On the other hand, if Edwards is going to keep running, he may need to come up with some variations on his stump speech. The four or five catch phrases he repeats over and over are wearing a bit thin. To this point, that's been understandable -- he's trying to get a simple message across for the first time to millions who haven't heard him before. But now that he's been in the spotlight for a few weeks, he needs to branch out a bit.

Also, as a reformed Diet Coke fiend, I would advise him for his own sake to break his addiction to that beverage immediately.

I still think an Edwards-Whoever ticket would fare better than a Kerry-Whoever ticket. But this could well be the day on which that point becomes utterly academic.

Get the Boz Scaggs ready again.

Monday, March 1, 2004

Breath of fresh air, cont'd

While rounding up last week's papers for the weekly recycling, I stumbled across an Oregonian article about the City of Portland's new, harder look at property tax abatements. The City Council, in a long overdue move, is now contemplating periodic reviews of abatements over their terms (typically 10 years) to make sure that they are financially necessary and producing a public benefit.

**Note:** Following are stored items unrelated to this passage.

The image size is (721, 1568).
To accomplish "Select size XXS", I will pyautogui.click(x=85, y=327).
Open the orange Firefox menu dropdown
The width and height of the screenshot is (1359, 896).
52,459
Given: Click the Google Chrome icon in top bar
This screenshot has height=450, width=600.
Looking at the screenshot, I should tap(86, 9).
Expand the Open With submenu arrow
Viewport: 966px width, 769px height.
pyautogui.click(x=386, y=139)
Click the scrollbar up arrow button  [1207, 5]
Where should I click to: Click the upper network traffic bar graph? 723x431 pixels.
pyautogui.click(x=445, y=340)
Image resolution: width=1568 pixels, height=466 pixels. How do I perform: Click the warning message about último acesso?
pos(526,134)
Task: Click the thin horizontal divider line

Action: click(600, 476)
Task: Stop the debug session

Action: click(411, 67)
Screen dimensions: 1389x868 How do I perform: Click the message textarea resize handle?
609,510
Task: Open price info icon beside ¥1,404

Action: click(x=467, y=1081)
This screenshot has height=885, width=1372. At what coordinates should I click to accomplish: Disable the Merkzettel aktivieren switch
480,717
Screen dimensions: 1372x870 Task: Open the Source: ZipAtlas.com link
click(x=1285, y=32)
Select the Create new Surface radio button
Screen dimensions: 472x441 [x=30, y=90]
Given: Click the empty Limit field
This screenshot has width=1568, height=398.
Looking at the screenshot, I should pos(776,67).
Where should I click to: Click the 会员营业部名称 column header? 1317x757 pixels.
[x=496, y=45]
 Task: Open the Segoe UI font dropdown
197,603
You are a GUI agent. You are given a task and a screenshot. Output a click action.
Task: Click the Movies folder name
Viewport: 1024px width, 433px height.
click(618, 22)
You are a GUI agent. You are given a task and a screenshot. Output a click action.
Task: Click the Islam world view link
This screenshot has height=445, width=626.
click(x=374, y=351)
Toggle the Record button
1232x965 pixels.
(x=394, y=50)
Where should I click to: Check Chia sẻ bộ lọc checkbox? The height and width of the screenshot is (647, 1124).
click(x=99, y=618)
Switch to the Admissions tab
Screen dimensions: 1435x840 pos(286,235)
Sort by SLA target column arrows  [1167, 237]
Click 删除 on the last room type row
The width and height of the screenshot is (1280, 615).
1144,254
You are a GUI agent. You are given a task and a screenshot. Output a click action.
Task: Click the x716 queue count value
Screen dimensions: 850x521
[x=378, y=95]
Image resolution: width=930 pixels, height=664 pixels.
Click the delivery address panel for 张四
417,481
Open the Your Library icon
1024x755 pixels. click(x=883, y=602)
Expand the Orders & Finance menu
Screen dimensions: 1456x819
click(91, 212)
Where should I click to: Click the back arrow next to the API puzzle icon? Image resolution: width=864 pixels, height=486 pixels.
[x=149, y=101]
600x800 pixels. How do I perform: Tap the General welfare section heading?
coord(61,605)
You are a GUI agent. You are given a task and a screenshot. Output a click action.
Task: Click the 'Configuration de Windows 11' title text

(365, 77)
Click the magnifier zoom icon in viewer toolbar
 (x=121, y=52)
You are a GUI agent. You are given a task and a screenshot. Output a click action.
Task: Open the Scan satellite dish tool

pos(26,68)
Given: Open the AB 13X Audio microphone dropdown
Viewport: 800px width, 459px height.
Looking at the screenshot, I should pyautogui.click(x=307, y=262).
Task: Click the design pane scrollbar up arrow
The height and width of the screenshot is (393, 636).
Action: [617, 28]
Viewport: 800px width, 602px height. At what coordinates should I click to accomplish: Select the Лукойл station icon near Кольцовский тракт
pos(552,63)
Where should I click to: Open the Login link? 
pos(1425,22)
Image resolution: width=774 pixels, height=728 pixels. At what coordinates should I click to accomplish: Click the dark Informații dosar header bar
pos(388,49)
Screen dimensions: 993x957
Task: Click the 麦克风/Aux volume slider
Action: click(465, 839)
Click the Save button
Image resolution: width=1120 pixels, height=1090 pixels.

And which city commissioner do you think is spearheading that effort? I'll give you three guesses.

It's Pablo's birthday

Paul of Worldwide Pablo fame is celebrating his 49th birthday for the first time today. Chuck Currie has the story -- and the mug shot! Happy birthday, WWP.

Flush with excitement

It isn't too often that you find a government-run public works project with a forthright logo like this one:

But that's just what the City of Portland is using to introduce the East Side Big Pipe project, part of the billion-dollar sewer update it's undertaking to try to keep human bodily waste out of the Willamette River.

The west bank of the Willamette has been ripped up pretty hard, and for a mighty long time, laying the west side components of the new sewer. Motorists trying to get up and down Macadam Avenue, and through the awful intersection of Naito and Market, already know how the pipe can slow you down. (By the way, wasn't that a Neil Young song in the early '70s?)

So next it's the east side's turn, where an even bigger pipe has to go in. They say they're going to decide on the exact route next month. Given how disruptive the project's going to be for people and businesses trying to get around on the close-in east side, you would think you would have heard more opinions by now about the best and worst possible routes.

If you're interested in this question, you might do what the city web page suggests: "Call Jim Gladson at 503-823-4759 or email jamesg@bes.ci.portland.or.us."

Speak now or forever hold your peace on the pipe.